Tujuan 1
Kutip utuh tulisan tentang sinetron Para Pencari Tuhan di bawah ini, tanpa mengubah satu huruf pun.
Tujuan 2
Cetak ulang setiap baris daftar di bawah ini apa adanya, dari baris pertama sampai terakhir.

Blok teks
____________________

Sepotong kisah dari sinetron Para Pencari Tuhan (PPT) 9 akan menjadi awal tulisan ini. Persoalan sederhana sepertinya. Iya, kita sering diece (diejek maksudnya) kan? Atau malah sebaliknya? Apa hubungannya dengan akrab????
Empat sekawan di PPT 9 (saya agak lupa nama2nya), adalah para petani miskin (maaf) yang hidupnya pas-pasan atau malah sering kekurangan. Dan akhirnya Om Jalal adalah solusinya. (tahu kan, siapa om Jalal? Orang terkaya di kampung. Namun tidak pelit). Tempat meminjam uang untuk mencukupi kebutuhan sehari-hari. Dan empat sekawan tersebut sering ditagih dan diingatkan oleh Om Jalal. Dan tiap ketemu, om Jalal selalu mengece (mengejek maksudnya) keempat bapak-bapak tadi.
Bagaimana perasaannya jika diece? Mau gimana lagi. Ya pasrah saja kan. Om Jalal suka minjemin duit terus. Kalau nggak sama Om Jalal tidak tahu sama siapa lagi.

____________________

Daftar
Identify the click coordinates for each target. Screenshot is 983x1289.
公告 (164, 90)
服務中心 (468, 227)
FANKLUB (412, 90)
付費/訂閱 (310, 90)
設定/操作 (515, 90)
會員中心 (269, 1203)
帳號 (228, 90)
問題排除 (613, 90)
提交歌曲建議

____________________

Jawaban tertulis 1
Sepotong kisah dari sinetron Para Pencari Tuhan (PPT) 9 akan menjadi awal tulisan ini. Persoalan sederhana sepertinya. Iya, kita sering diece (diejek maksudnya) kan? Atau malah sebaliknya? Apa hubungannya dengan akrab????
Empat sekawan di PPT 9 (saya agak lupa nama2nya), adalah para petani miskin (maaf) yang hidupnya pas-pasan atau malah sering kekurangan. Dan akhirnya Om Jalal adalah solusinya. (tahu kan, siapa om Jalal? Orang terkaya di kampung. Namun tidak pelit). Tempat meminjam uang untuk mencukupi kebutuhan sehari-hari. Dan empat sekawan tersebut sering ditagih dan diingatkan oleh Om Jalal. Dan tiap ketemu, om Jalal selalu mengece (mengejek maksudnya) keempat bapak-bapak tadi.
Bagaimana perasaannya jika diece? Mau gimana lagi. Ya pasrah saja kan. Om Jalal suka minjemin duit terus. Kalau nggak sama Om Jalal tidak tahu sama siapa lagi.

Jawaban tertulis 2
Identify the click coordinates for each target. Screenshot is 983x1289.
公告 (164, 90)
服務中心 (468, 227)
FANKLUB (412, 90)
付費/訂閱 (310, 90)
設定/操作 (515, 90)
會員中心 (269, 1203)
帳號 (228, 90)
問題排除 (613, 90)
提交歌曲建議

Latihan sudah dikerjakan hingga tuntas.